Education Minister Dariusz Piontkowski said the ministry would impose strict hygiene and safety rules for schools, as well as criteria under which some schools could switch to online teaching or a mix of online and in-class instruction if local infections rose.

Wearing masks in classes would not be mandatory.

"We are not planning to limit the number of students in class. If there is an epidemic threat, the headmaster may adopt a solution where the number is limited or some students come to school and others learn online," Piontkowski said.

He said the conservative government would force parents to send all children back to school. "A parent is not an epidemiologist," he said.

Scotland imposes fresh restrictions

Scotland imposed new restrictions on the city of Aberdeen on Wednesday to tackle an outbreak of COVID-19 cases, closing pubs and restaurants and ordering visitors to stay away.

First Minister Nicola Sturgeon said an outbreak in the city now accounted for a total of 54 known cases, and that in the last 24 hours there had been 64 new cases across the whole of Scotland.

Scotland's First Minister Nicola Sturgeon and her government have taken a more cautious approach to coronavirus than the British government led by Prime Minister Boris Johnson.

Scotland's First Minister Nicola Sturgeon and her government have taken a more cautious approach to coronavirus than the British government led by Prime Minister Boris Johnson.Credit:Getty Images

"This virus hasn't gone away - if you doubted that, then today we have evidence of how true that is," she said.
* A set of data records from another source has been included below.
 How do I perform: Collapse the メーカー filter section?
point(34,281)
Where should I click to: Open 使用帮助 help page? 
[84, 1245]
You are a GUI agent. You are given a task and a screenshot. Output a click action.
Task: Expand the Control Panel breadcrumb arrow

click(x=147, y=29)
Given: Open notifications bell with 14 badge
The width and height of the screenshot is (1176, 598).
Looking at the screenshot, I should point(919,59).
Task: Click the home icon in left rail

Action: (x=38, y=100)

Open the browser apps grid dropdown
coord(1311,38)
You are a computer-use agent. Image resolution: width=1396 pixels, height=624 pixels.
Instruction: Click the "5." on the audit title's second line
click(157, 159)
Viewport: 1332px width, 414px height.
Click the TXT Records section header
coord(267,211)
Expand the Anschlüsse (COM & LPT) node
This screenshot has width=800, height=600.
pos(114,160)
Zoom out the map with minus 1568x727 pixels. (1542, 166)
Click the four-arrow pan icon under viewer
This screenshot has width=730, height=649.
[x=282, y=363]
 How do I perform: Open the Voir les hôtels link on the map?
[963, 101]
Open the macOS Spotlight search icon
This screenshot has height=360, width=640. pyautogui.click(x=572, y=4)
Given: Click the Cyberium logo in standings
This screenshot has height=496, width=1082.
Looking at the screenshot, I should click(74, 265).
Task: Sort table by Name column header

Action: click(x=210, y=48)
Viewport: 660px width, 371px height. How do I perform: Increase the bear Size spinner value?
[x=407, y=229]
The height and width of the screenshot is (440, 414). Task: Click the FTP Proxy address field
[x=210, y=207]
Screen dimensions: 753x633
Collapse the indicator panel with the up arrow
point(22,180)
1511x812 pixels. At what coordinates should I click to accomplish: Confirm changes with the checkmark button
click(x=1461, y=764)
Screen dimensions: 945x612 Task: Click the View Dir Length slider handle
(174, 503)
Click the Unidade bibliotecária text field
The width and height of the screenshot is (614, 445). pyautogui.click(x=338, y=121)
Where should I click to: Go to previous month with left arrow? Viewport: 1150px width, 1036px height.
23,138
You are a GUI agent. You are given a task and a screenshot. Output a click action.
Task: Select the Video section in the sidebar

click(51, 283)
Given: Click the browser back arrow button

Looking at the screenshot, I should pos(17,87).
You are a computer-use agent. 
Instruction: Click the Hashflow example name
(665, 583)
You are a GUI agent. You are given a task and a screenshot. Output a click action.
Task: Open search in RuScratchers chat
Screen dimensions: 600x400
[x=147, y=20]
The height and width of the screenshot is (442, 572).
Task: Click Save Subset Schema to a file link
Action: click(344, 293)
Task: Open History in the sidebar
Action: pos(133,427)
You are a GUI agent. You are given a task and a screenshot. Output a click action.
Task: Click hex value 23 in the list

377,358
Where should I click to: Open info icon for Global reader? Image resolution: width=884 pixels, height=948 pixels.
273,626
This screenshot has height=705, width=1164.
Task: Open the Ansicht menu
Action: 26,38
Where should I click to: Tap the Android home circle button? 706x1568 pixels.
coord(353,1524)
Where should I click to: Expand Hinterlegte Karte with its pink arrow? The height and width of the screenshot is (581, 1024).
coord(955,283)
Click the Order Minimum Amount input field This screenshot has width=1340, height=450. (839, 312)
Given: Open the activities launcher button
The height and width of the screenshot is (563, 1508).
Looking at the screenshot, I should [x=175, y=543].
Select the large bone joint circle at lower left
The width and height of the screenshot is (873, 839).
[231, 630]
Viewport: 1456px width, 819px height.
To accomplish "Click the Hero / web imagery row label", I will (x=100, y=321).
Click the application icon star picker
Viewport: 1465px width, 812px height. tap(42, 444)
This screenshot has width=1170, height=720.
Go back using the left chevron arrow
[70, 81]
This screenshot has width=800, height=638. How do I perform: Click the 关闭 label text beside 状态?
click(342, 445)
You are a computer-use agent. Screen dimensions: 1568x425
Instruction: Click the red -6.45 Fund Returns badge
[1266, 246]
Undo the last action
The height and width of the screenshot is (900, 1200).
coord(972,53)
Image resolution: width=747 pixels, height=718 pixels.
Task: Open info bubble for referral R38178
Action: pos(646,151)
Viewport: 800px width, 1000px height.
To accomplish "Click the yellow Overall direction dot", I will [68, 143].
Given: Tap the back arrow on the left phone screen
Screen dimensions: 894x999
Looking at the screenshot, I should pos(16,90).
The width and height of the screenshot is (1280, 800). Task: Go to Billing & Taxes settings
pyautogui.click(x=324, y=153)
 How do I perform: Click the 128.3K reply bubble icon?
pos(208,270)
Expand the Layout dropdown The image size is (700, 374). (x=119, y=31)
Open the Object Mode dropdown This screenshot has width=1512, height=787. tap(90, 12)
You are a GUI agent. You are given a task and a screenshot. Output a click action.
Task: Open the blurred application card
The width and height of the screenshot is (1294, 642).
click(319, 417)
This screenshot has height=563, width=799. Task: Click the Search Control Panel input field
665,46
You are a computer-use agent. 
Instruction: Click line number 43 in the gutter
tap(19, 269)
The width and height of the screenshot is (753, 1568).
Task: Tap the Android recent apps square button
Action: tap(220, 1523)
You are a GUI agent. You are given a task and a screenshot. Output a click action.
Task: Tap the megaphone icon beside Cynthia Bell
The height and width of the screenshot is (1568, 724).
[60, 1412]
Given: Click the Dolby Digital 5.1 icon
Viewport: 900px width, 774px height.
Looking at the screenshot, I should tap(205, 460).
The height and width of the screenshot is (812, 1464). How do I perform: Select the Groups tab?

"It is still out there and it is still highly infectious and it is still highly dangerous. The outbreak in Aberdeen is a sharp reminder of that. It shows what can happen if we let our guard drop."

Aberdeen is Scotland's third-largest city by population and one of its wealthiest, serving as a hub to the North Sea oil industry.

Sturgeon said indoor and outdoor hospitality would be required to close by 4pm every day and she advised against travel other than for work or education. She also said people should not visit other households.

Britain has been the hardest-hit country in Europe with more than 46,000 COVID-19 deaths. Having peaked in April and May, new cases have substantially declined, but officials are worried about a resurgence as the economy reopens after months of lockdown.